What you are asked to do -
Leave out the pictures and retype exactly the lines from the line with "Screen dimensions: 786x544" through the end of the listing below.

= = = = =

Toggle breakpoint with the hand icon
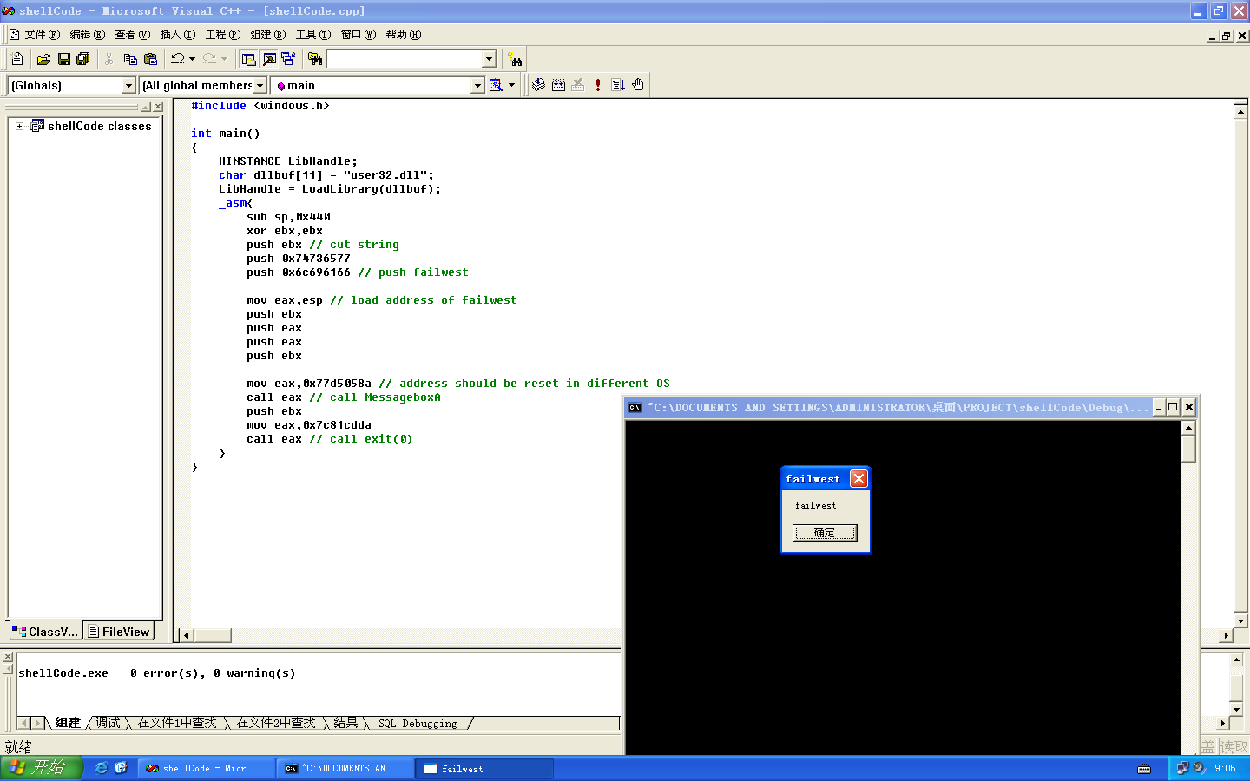This screenshot has width=1250, height=781. pos(638,85)
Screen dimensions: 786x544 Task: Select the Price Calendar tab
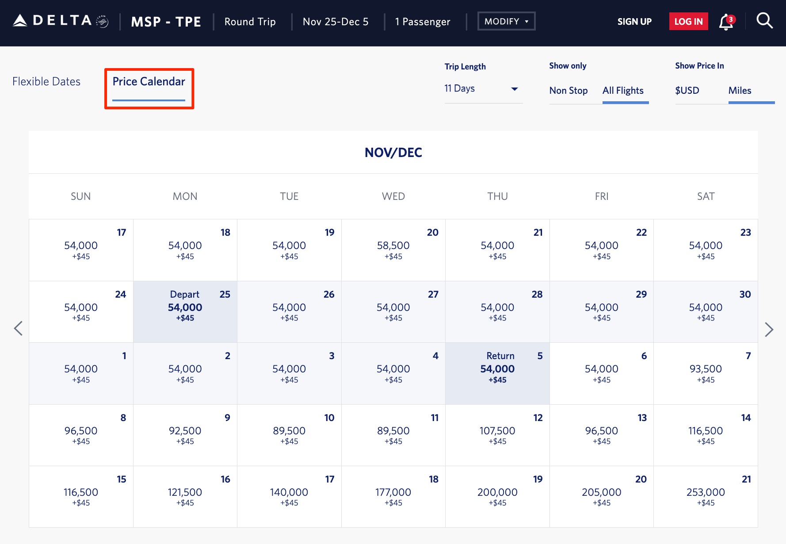tap(149, 81)
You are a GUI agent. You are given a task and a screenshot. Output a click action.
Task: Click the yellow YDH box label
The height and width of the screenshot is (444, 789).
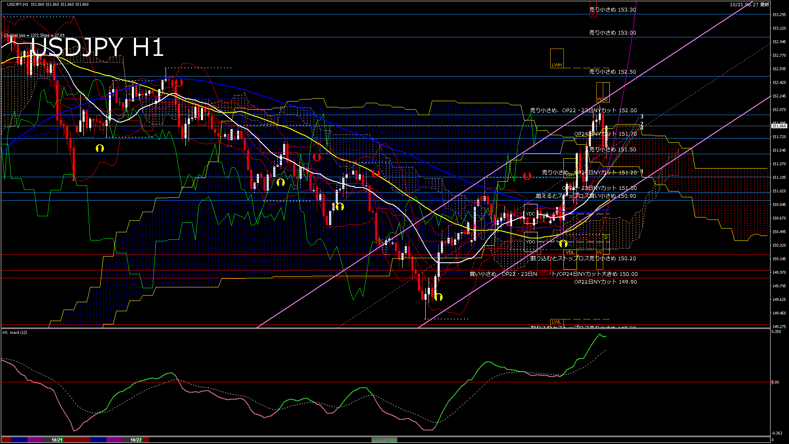570,175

= = = = =

Output below -
Screen dimensions: 786x544 Task: Select the Price Calendar tab
tap(149, 81)
You are a GUI agent. You are given a task and a screenshot. Output a click action.
Task: Click the yellow YDH box label
The height and width of the screenshot is (444, 789).
570,175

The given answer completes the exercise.